I fired my gun several times into the tentacle, blasting it to shreds. My leg was free — though badly cut — and I managed to stand. I fired the rest of the bullets into the gelatinous mass, but there was no real hope of hitting a vital spot.

There had to be another way.

The floor was alive with tentacles. They were like very fast blind snakes; randomly whipping this way and that. Instinctively, I leapt up on to the oil drum and found the hole it had punched in the roof. It took an agonisingly long time, during which the tentacles began to explore the air around me. But I climbed through the hole, just in time to see the drum being dragged away, leaking oil. That gave me an idea.

I took a magnesium flare from my belt, broke the seal and — as it began to blaze — hurled it through the hole.

I remember a deafening, roaring in my ears as I rolled over and over in the snow, dampening the flames that licked around me.

After that, I have the vaguest of recollections of dragging myself through a snowdrift. Everything that happened after that was a blank; until I awoke in hospital. Now it is a week later and I wish that blankness would return. It would be better than the sleepless nights. Even sleeping pills do not stop the dreams that awaken me to scream with terror. And the strongest prescription pain killers do not help, for the lacerations from the thing’s tentacles just will not heal. Antibiotics cannot stop the slowly spreading infection; the necrotising fasciitis that is slowly killing me. No, not killing me — eating me alive. Even that is not an adequate description for the way it is slowly digesting the muscles of my arms and legs; rather in the manner of the venom of certain reptiles, or spiders.

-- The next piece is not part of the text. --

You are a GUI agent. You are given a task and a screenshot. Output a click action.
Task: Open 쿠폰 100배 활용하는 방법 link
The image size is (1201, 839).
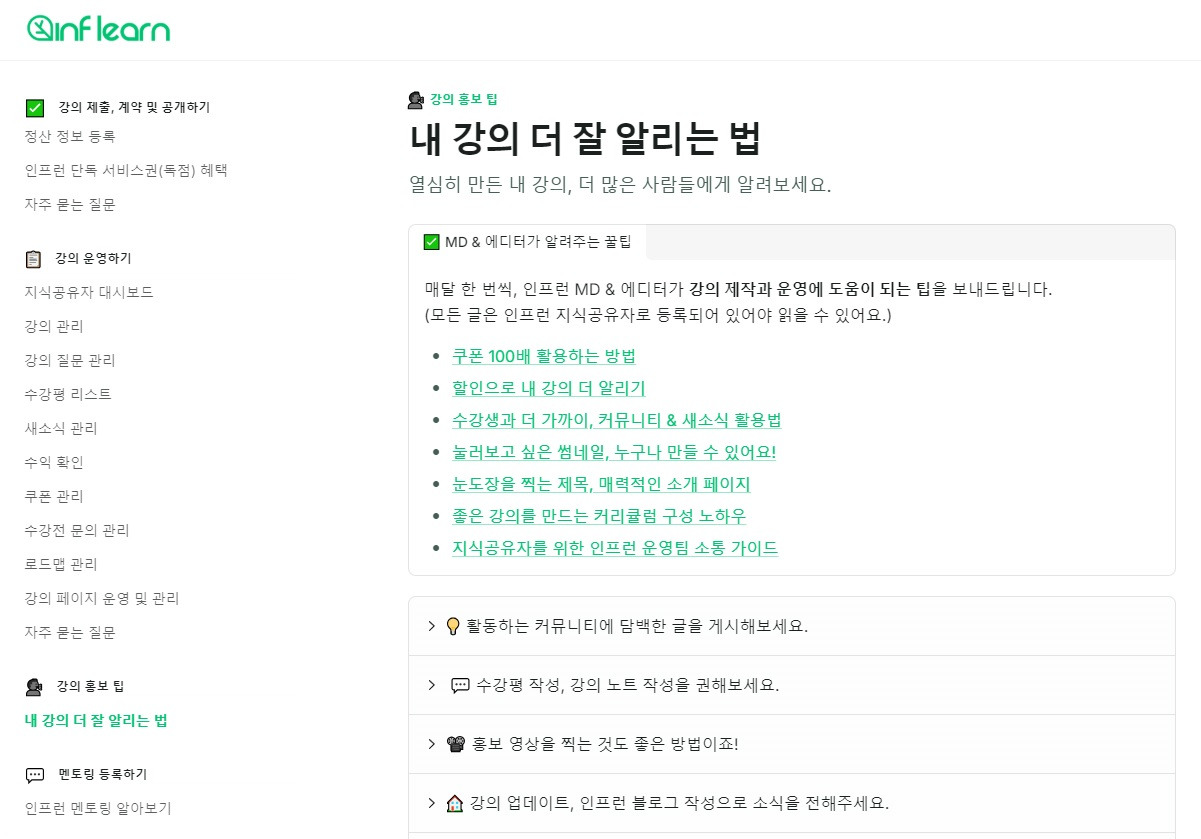544,356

And then there is the other poison — the one affecting my brain. I wish that I could know for sure whether the madness in the ice is dead or not, for a deep longing fills me.

And gradually, the longing turns my wish for the creature’s death to a hope that it is still alive.

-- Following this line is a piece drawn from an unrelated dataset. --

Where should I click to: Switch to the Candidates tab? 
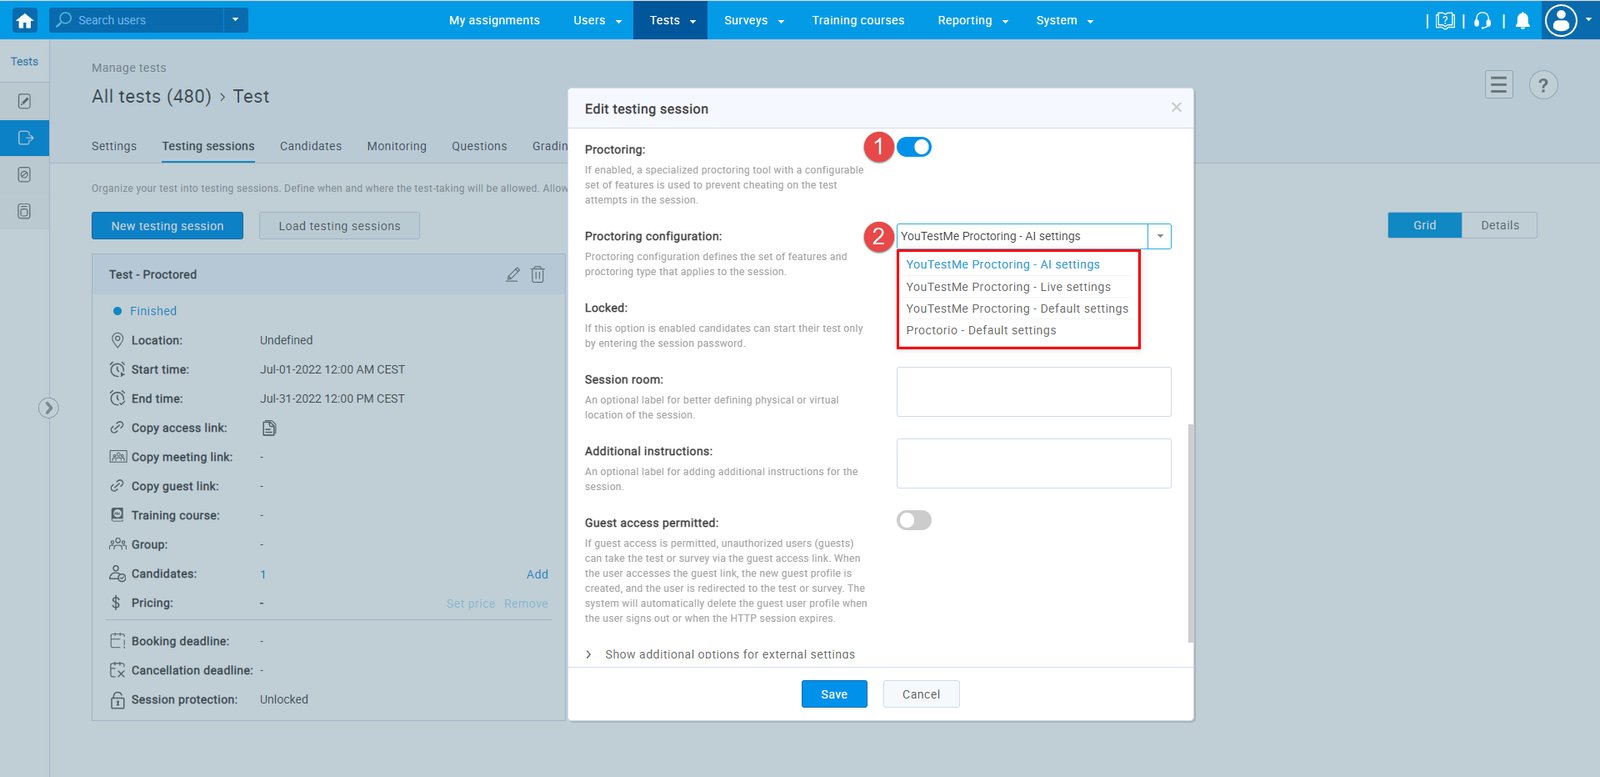[x=310, y=146]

The parasitic virus lodged deep in my brain sends ever strengthening signals across my synapses, urging me to hire a charter plane to fly me over those dreaded Alaskan mountains, so that I can parachute down to the place where we found that loathsome, but fascinating, giant mollusc — and into its loving arms.

It is the perfect killer. I speculated for a time that it might even be some kind of biological weapon. But no; it is just very ancient and very specialised. You have to love it, in a way. It is efficient in what it does. But until the gradual warming frees it from the ice, it needs help — just as it needed help from the expedition who thawed it out. Its guardian, the man in the bandages would have freed it — if the virus had affected his brain enough, before he died. Now I will have to do it.

And I will, very soon.

But — with my last remaining particle of reason — I still appreciate the irony.

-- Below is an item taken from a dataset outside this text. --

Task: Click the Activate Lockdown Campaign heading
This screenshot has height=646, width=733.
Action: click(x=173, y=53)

You see, when the rescue team found me, I was laughing hysterically and repeating one word over and over again; the word the English Zoologist had repeated — an English word, not a French one. Having seen that leftover from before the remotest ice age, I know how well the word described that dreadful, fascinating, quivering tongue with its rows of razor sharp teeth that buzzed and sliced effortlessly through flesh and bone — just as it will soon slice and dice my own willing flesh and end my agony of longing!

No, there was no treasure. That was not the word. Oh the irony!

Not treasure. And not “tresor” — but “TREE SAW”!